Now, CRAGE is being applied to other synthetic biology problems. For example, a group of JGI users led by Steven Hallam at the University of British Columbia, recently deployed CRAGE to rapidly label E. coli in order to monitor population dynamics in co-culture. These experiments aim to inform the engineering of stable, synthetic microbial communities to take advantage of their joint metabolisms. Because, together, microbes can be used to create compounds more efficiently than one strain could on its own. In work published in Synthetic Biology, the team used CRAGE to insert a fluorescent marker into E. coli, allowing the team to model the competition dynamics between different synthetic E. coli strains in co-culture.

Yoshikuni, Matt Blow, and their team have also harnessed CRAGE to create a plant-fertilizing microbiome. In work reported in Applied and Environmental Microbiology, the researchers engineered root bacteria Pseudomonas and Ralstonia with enzymes that make phosphate bioavailable for plants. When these engineered bacteria were used with the model plant Arabidopsis, the plants grew better than when they were grown with non-engineered strains. Their work puts into practice ideas presented in a Trends in Biotechnology review piece by Yoshikuni and JGI colleagues Jing Ke and Bing Wang.

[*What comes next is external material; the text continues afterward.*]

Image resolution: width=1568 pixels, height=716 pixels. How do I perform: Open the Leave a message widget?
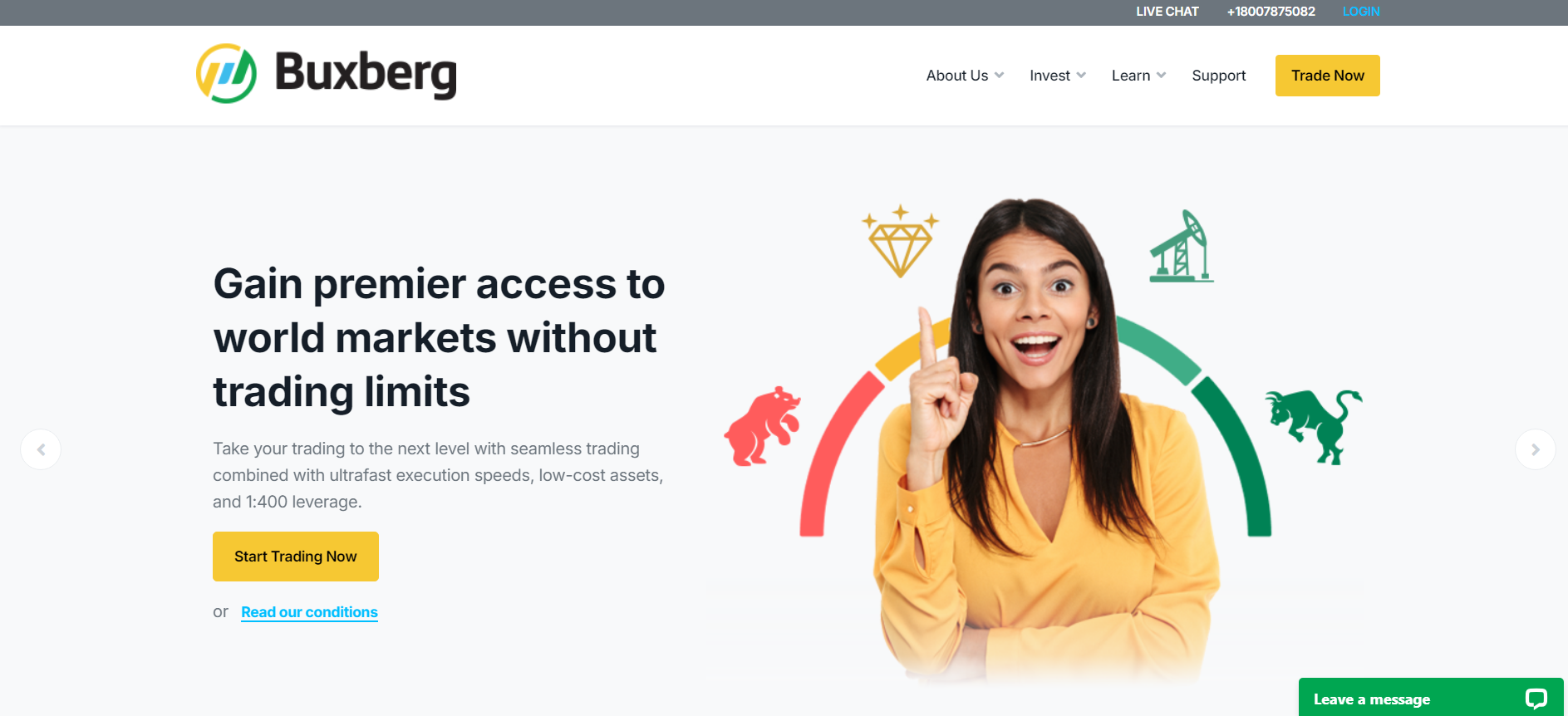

Yoshikuni's team has also recently upgraded the CRAGE technology. Instead of only accommodating one DNA insertion, the new system, CRAGE-Duet, can accommodate two DNA constructs, doubling the amount of DNA that can be inserted at a time. In a project detailed in ACS Synthetic Biology, Yoshikuni and JGI's Jan-Fang Cheng and Trent Northen teamed with longtime JGI collaborator Jeffery Dangl at the University of North Carolina at Chapel Hill, using CRAGE-Duet to engineer Pseudomonas simiae with fluorescent markers to visualize the bacterium colonizing plant roots—a proof-of-principle for investigating plant-microbe interactions.

A final recent advance in CRAGE is the addition of CRISPR enzyme Cas9. Originally, CRAGE was only used to insert genes of interest. But now, with Cas9, CRAGE can be used for precise genome editing. This means that scientists can modify gene expression, or delete genes, all with the rapid engineering capability of CRAGE. Yoshikuni and his team demonstrated the use of Cas9 with CRAGE in PLOS One, engineering different gene deletions in four gammaproteobacterial species, and then removing the editing machinery afterward seamlessly.

These collaborations and technical advances demonstrate that CRAGE is all the rage—and interested researchers can now request this capability. Scientists can apply to use CRAGE in a select group of bacterial strains as part of the year-round Community Science Program.